Flow cytometry analysis confirmed the impression from CLSM images that the hyperstrained ETP 6 is much more active than the AspA control 5 (Figure B). The loss of essentially all activity at 4 °C is commonly interpreted as indication of uptake by endocytosis (Figure B). However, other possible explanations such as changes in disulfide exchange kinetics, membrane fluidity, etc., should not be forgotten, particularly since all common endocytosis inhibitors were inactive. Namely, insensitivity toward chlorpromazine (CPZ) excluded clathrin-mediated endocytosis, methyl-β-cyclodextrin (mβCD) caveolae-mediated endocytosis, and wortmannin and cytochalasin B (cytoB) ruled out macropinocytosis (Figure B).[11,22,26−28]

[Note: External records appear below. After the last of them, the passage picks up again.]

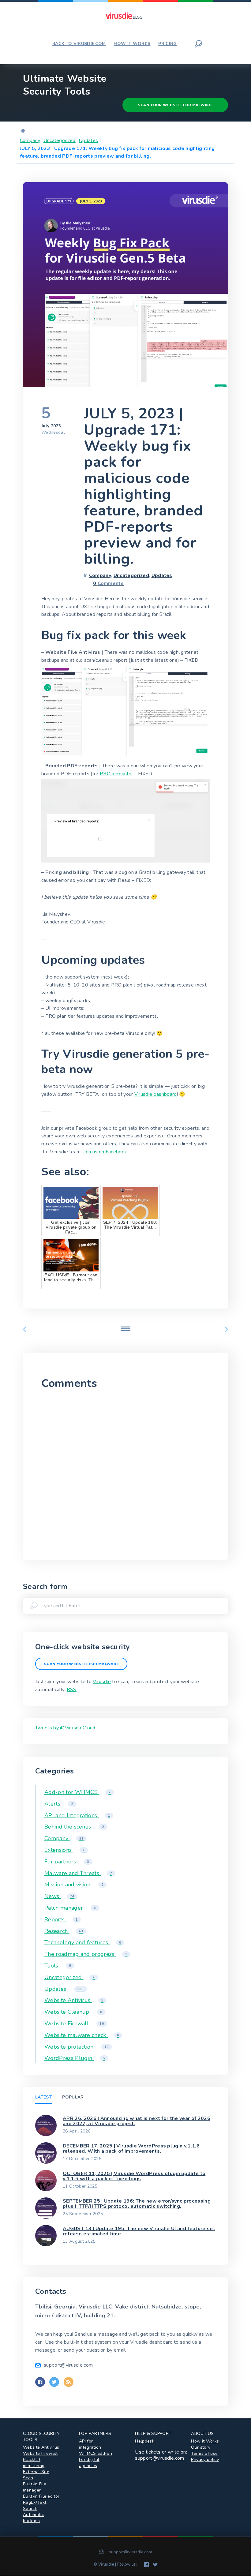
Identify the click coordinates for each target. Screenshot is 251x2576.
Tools (57, 1965)
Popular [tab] (73, 2097)
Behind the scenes (74, 1826)
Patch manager (70, 1907)
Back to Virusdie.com (79, 44)
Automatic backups (33, 2518)
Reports (61, 1919)
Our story (200, 2447)
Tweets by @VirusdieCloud (65, 1727)
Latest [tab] (43, 2097)
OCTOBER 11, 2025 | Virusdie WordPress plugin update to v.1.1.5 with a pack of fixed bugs (134, 2176)
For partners (66, 1861)
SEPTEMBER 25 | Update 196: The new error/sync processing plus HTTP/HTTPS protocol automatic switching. (137, 2204)
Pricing (167, 44)
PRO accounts (115, 773)
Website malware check (81, 2035)
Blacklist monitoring (33, 2463)
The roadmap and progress (85, 1954)
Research (63, 1931)
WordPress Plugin (74, 2058)
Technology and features (82, 1942)
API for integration (90, 2444)
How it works (132, 44)
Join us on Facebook (105, 1151)
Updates (88, 140)
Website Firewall (74, 2023)
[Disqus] (125, 1472)
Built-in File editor (41, 2496)
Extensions (64, 1850)
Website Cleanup (73, 2012)
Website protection (76, 2046)
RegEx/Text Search (34, 2505)
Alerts (58, 1803)
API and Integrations (77, 1815)
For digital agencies (89, 2463)
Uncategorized (59, 140)
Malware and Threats (78, 1873)
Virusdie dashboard (155, 1094)
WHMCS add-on (95, 2453)
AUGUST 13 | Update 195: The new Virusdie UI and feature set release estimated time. (139, 2231)
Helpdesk (144, 2441)
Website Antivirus (73, 2000)
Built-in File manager (34, 2487)
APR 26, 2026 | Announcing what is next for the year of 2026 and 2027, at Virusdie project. (136, 2121)
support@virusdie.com (159, 2458)
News (59, 1896)
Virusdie (102, 1681)
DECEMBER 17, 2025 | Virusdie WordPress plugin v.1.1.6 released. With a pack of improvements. (131, 2149)
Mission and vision (73, 1884)
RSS (72, 1689)
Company (30, 140)
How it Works (205, 2441)
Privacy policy (205, 2459)
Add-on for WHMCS (77, 1792)
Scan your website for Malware (175, 105)
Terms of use (204, 2453)
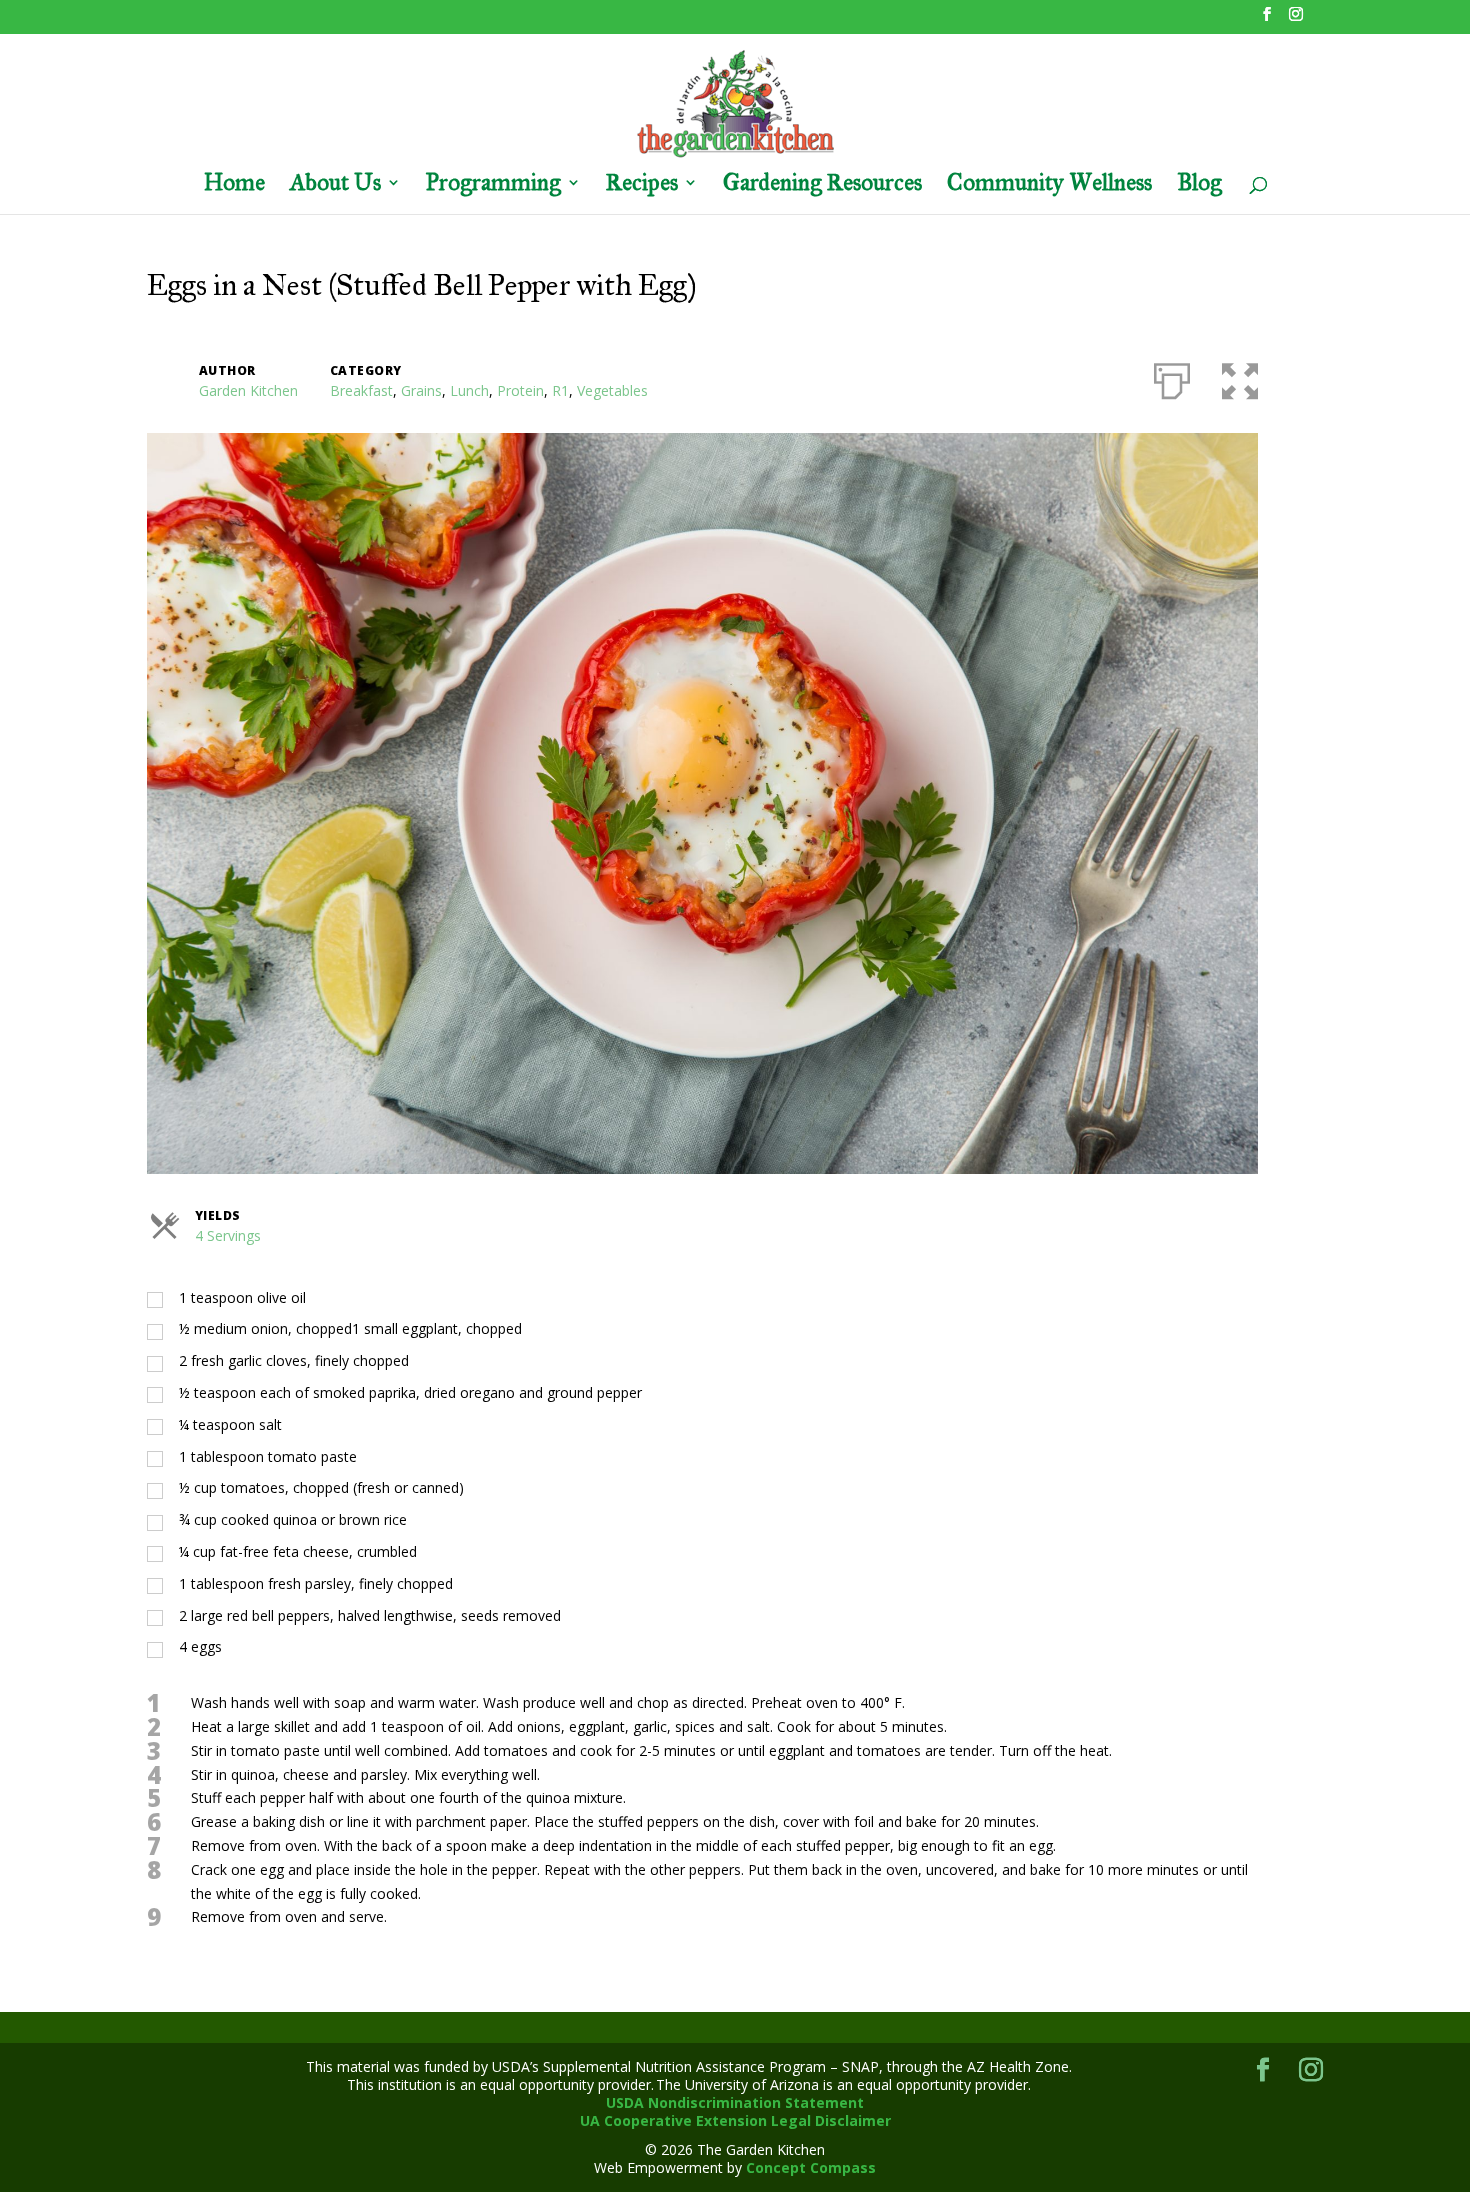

Contrary to AspA controls,[12,13] the removal of thiols on cell surfaces with maleimide 26,[22] iodoacetamide 27,[12] and the most powerful hypervalent iodine reagent 28(29) failed to inactivate ETP 6 (Figure C). Similarly, the presence of 10% serum[22] caused only a minor ∼25% reduction of ETP uptake (Figures C and S5). DTNB 25 was special because this reagent converts thiols on cell surfaces into activated disulfides. After preincubation with 1.2 mM DTNB, uptake activity of ETP 6 indeed dropped to ∼65% (Figure C). However, unlike AspA tags,[12] ETP activity increased rather than decreased with further increasing DTNB concentration to reach saturation near 80%. Also unlike AspA controls,[12] preincubation of the cells with DTT or TCEP did not strongly increase the activity of ETPs (Figure C). Most importantly, the knockdown of the transferrin receptor (TFRC) with siRNA inhibited the uptake of AspA controls[14] but failed to inhibit ETP-mediated uptake. The observed partial inactivation by TFRC knockdown down to ∼65% was most revealing (Figures C and S7). It supported that (1) ETPs operate by thiol-mediated uptake, that is, dynamic covalent disulfide exchange on the cell surface, (2) ETPs do not depend on single targets such as the transferrin receptor, and (3) ETPs have access to targets that are inaccessible to AspA controls.

Conclusions

In this report, we introduce ETP-mediated cellular uptake. Epidithiodiketopiperazines attracted our attention to drive ring tension in cyclic disulfides to the maximum, i.e., a CSSC dihedral angle of ∼0°. However, rather than simply maximizing the efficiency of strain-promoted thiol mediated uptake,[12−14] completely new, exceptionally promising properties emerged. ETP-mediated uptake excels with the efficient, nontoxic delivery to cytosol and particularly nucleus, without any endosomal capture, sensitive to temperature but “unstoppable” by all conventional inhibitors of endocytosis and thiol-mediated uptake. This poor responsiveness to inhibitors and activators such as cytochalasin B, DTT, Ellman’s reagent, TFRC siRNA, or serum indicated that the unique reactivity of ETPs is decisive for function. High reactivity of ETPs in both oxidized and reduced form allows for covalent capture by nonactivated thiols and disulfides in cellular targets[29] that are otherwise beyond reach (Table , entries a–d, f, h–i). Moreover, the possibility of repeated disulfide-exchange cycles in neutral water suggested that ETPs can change targets during uptake (Table , entries a–d, e–g). Such a multitarget hopping mechanism could explain the characteristics found for ETP-mediated uptake: namely, efficient delivery to cytosol and nucleus, without endosomal capture, without toxicity. These stunning characteristics invite the highest expectations with regard to the general, covalent, charge-free delivery of substrates of biological and medicinal relevance.